#### [THE TASK]
Copy out the data from the line with "You are a computer-use" up to and including the line with "point(43,235)", keeping every line unchanged. Leave the pictures out of your answer.

#### [LISTING]
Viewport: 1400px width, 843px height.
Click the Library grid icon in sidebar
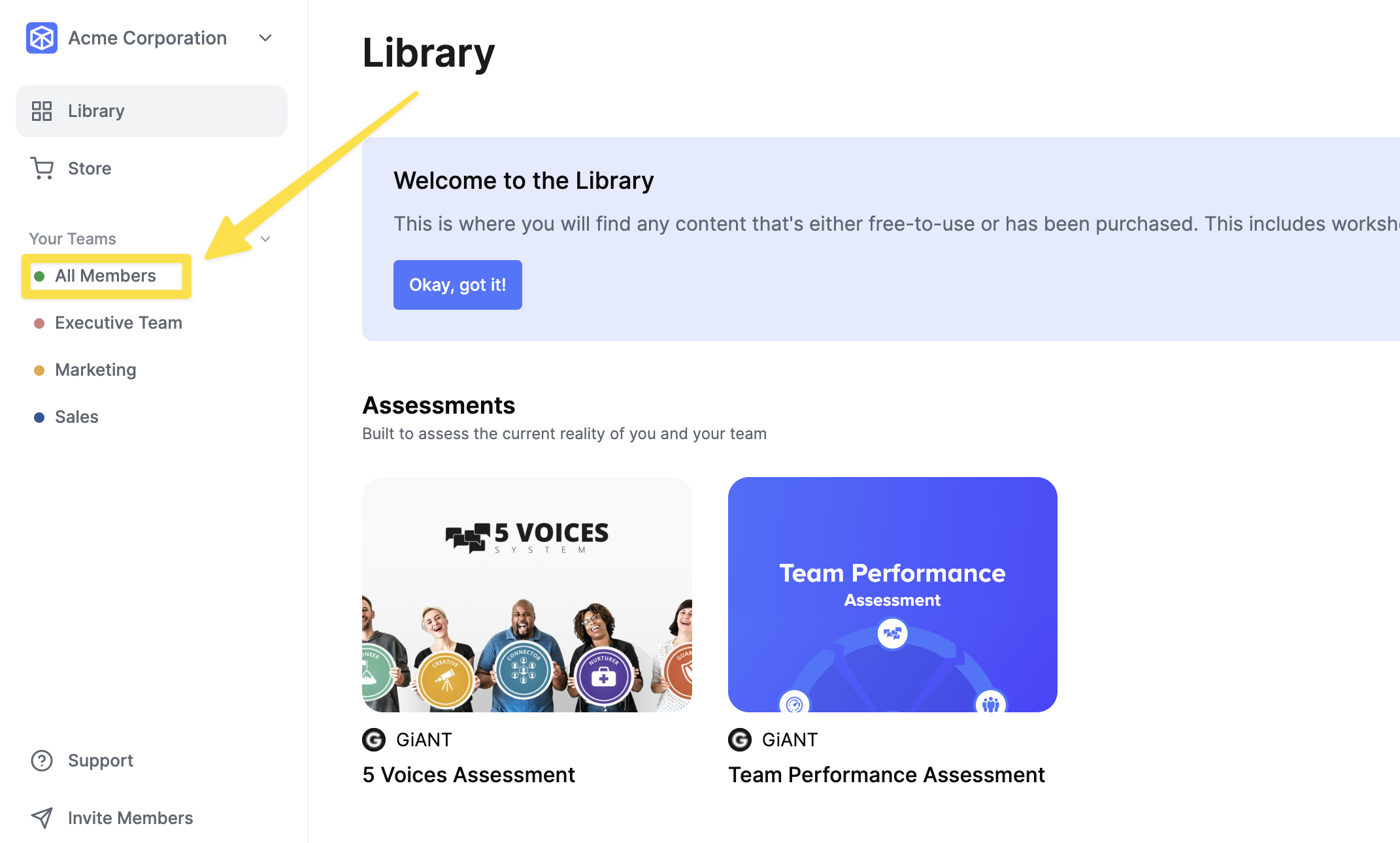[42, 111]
...
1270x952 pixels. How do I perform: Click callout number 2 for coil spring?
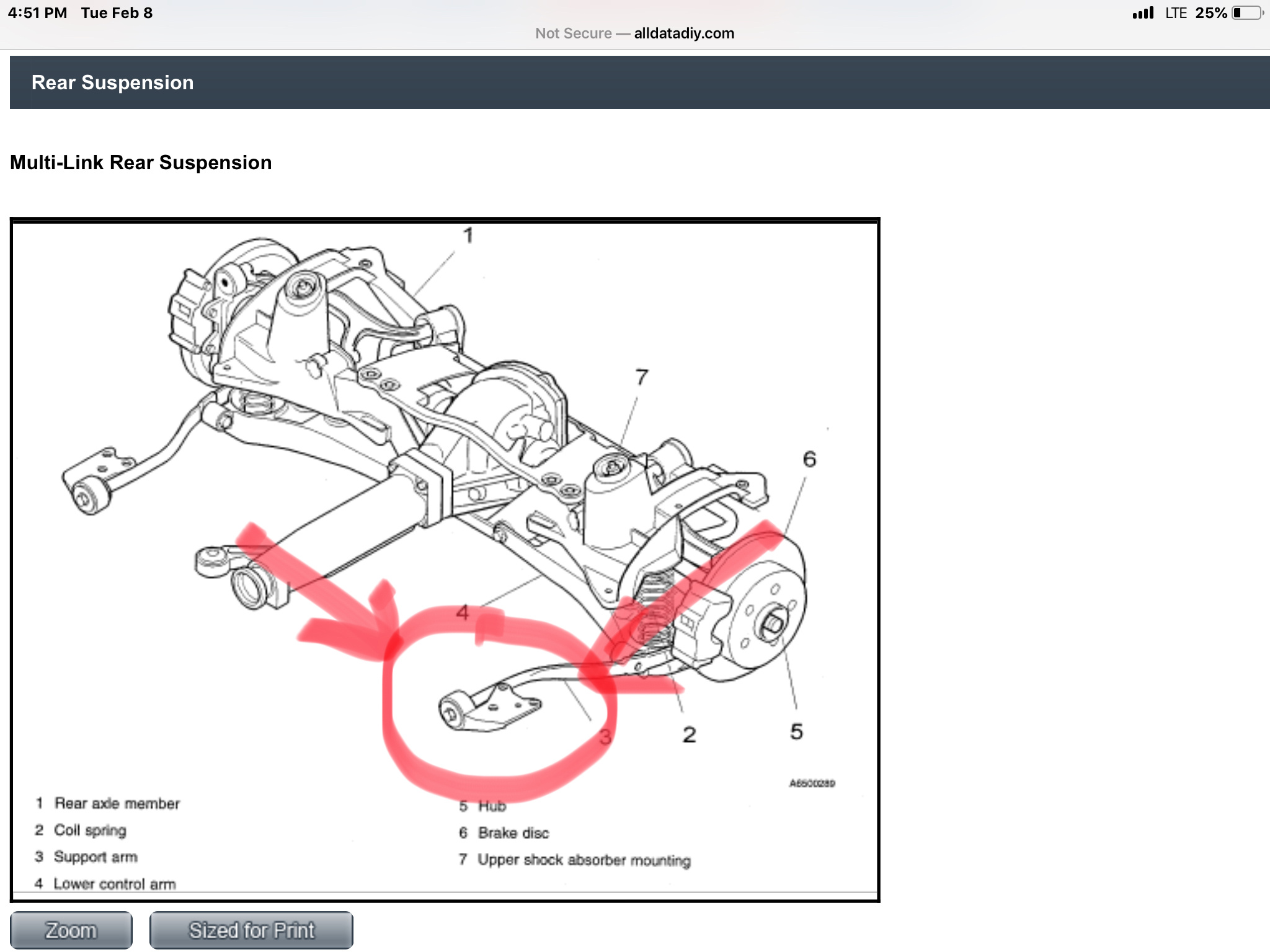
* * *
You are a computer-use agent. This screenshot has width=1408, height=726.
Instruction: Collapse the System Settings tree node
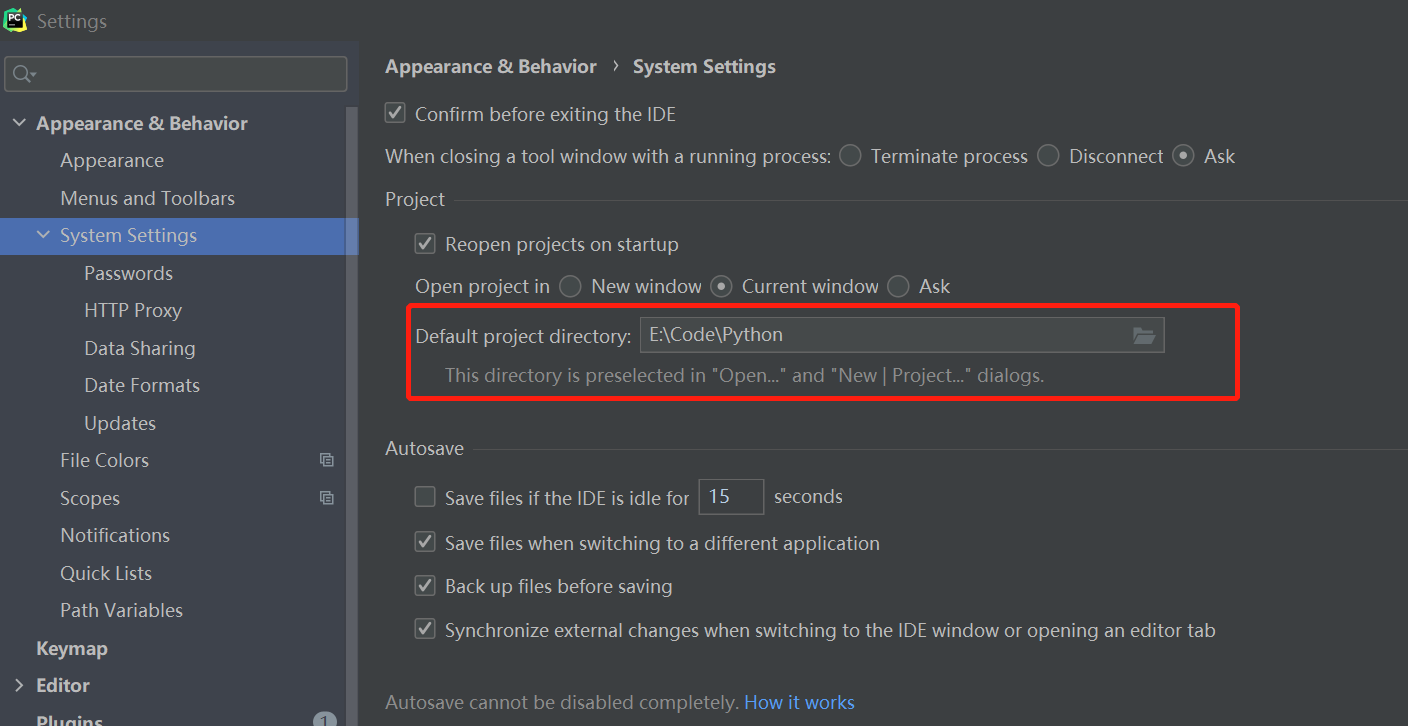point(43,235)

#### [TASK ANSWER]
You are a computer-use agent. This screenshot has width=1408, height=726.
Instruction: Collapse the System Settings tree node
point(43,235)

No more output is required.